В это время к нам подошла группа молодых рабочих со стройки. Почти все они жили в поселке строительной компании и все без исключения приходили ко мне в клинику в течение последнего года залечивать раны, полученные на работе. Это был день получки, и они находились в приподнятом настроении, какое возникает у молодого трудяги, располагающего пачкой денег. Они по очереди поздоровались со мной за руку и заказали нам троим еще по чашке чая с пирожными. После общения с ними на лице у меня появилась такая же довольная улыбка, как у них.

— Эта работа на благо обществу, похоже, очень тебе подходит, — заметил Дидье с лукавой улыбкой. — Ты полон жизни и выглядишь просто замечательно — если не обращать внимания на синяки и царапины. Я думаю, Лин, в глубине души ты очень большая бяка. Только вконец испорченная личность может так расцвести от общественно полезного труда. Хорошего человека такая работа измочалила бы и повергла бы в уныние.

— Ну, значит, так и есть, Дидье, — сказал я, по-прежнему улыбаясь. — Карла говорила, что когда ты видишь что-то плохое в людях, то обычно бываешь прав.

— Ты мне льстишь, дружище. Так и возгордиться недолго.

Неожиданно прямо за стенкой чайной загрохотали барабаны. За ними визгливо вступили флейты и трубы. Музыка, как и музыканты, были мне хорошо знакомы. Это была одна из бравурных популярных мелодий, регулярно исполнявшихся нашим оркестром во время праздников и торжеств. Мы все вышли на открытую террасу чайной. Прабакер забрался на скамейку, чтобы смотреть поверх голов столпившихся людей.

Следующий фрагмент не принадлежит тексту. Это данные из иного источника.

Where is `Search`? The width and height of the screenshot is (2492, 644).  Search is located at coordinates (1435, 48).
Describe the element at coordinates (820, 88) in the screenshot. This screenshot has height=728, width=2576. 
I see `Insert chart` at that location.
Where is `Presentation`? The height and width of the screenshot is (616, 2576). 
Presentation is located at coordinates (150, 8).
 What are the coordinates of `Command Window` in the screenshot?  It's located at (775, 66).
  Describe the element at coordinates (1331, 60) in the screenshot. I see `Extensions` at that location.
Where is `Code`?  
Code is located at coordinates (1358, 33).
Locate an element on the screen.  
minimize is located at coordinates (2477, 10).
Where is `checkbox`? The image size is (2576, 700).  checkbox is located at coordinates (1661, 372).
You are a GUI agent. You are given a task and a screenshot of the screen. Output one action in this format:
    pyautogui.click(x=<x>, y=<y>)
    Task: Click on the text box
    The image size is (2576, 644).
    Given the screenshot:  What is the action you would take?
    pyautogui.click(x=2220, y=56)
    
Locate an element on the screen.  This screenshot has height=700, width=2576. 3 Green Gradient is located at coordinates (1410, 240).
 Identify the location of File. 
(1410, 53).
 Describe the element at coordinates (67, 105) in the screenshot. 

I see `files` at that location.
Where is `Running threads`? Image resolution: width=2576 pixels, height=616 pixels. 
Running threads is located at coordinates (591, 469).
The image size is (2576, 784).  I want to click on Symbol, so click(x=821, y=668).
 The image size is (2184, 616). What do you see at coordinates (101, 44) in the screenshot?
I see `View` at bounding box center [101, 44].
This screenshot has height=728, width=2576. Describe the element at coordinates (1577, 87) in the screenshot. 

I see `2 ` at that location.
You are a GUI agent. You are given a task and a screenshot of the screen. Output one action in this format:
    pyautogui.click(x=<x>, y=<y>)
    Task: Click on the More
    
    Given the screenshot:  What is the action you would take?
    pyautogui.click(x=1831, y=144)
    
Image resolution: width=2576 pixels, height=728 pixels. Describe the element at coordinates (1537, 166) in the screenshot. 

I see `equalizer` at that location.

— Что это за парад? — спросил Дидье, кивнув на толпу, шествовавшую мимо чайной.

— Это Джозеф! — воскликнул Прабакер. — Джозеф и Мария. Смотрите, вон они идут!

Действительно, к нам приближались медленным торжественным шагом Джозеф и Мария в окружении родственников и друзей. Перед ними буйствовала целая орава ребятишек, танцующих с необузданным, чуть ли не истеричным воодушевлением. Некоторые из них имитировали движения кинозвезд в танцевальных сценах их любимых фильмов, другие отчебучивали танцы собственного изобретения или совершали акробатические прыжки.

Слушая оркестр, глядя на детей и думая о Тарике, по которому я успел соскучиться, я вспомнил случай, произошедший со мной в тюрьме, в замкнутом мире, существующем отдельно от большого. Меня перевели из одной камеры в другую, что было в порядке вещей, и я обнаружил на новом месте крошечного мышонка. Это существо каждую ночь проникало в помещение через сломанную решетку вентиляционного отверстия. В одиночной камере у тебя вырабатываются два полезных свойства: терпение и настойчивость в достижении цели. Применив эти свойства, я с помощью маленьких кусочков еды за несколько недель приручил мышонка, и он стал есть прямо из рук. Когда меня перевели на новое место, я рассказал о мышонке своему сокамернику, который до этого казался мне нормальным человеком. На следующее утро он пригласил меня посмотреть на мышонка. Он поймал доверчивое существо и распял его головой вниз на кресте, изготовленном им из сломанной линейки. Рассказывая мне, как сопротивлялся мышонок, когда он привязывал его за шею ниткой, заключенный смеялся. Его удивило, как трудно оказалось загнать канцелярские кнопки в дергающиеся лапки.

После этого случая меня долго мучал по ночам вопрос: бывают ли когда-либо оправданными наши поступки? Что бы мы ни делали, даже с лучшими намерениями, мы нарушаем естественный ход вещей и рискуем навлечь какое-либо несчастье, которого не случилось бы без нашего вмешательства. Я вспомнил слова Карлы о том, что зло бывает порождено стараниями людей изменить что-то к лучшему.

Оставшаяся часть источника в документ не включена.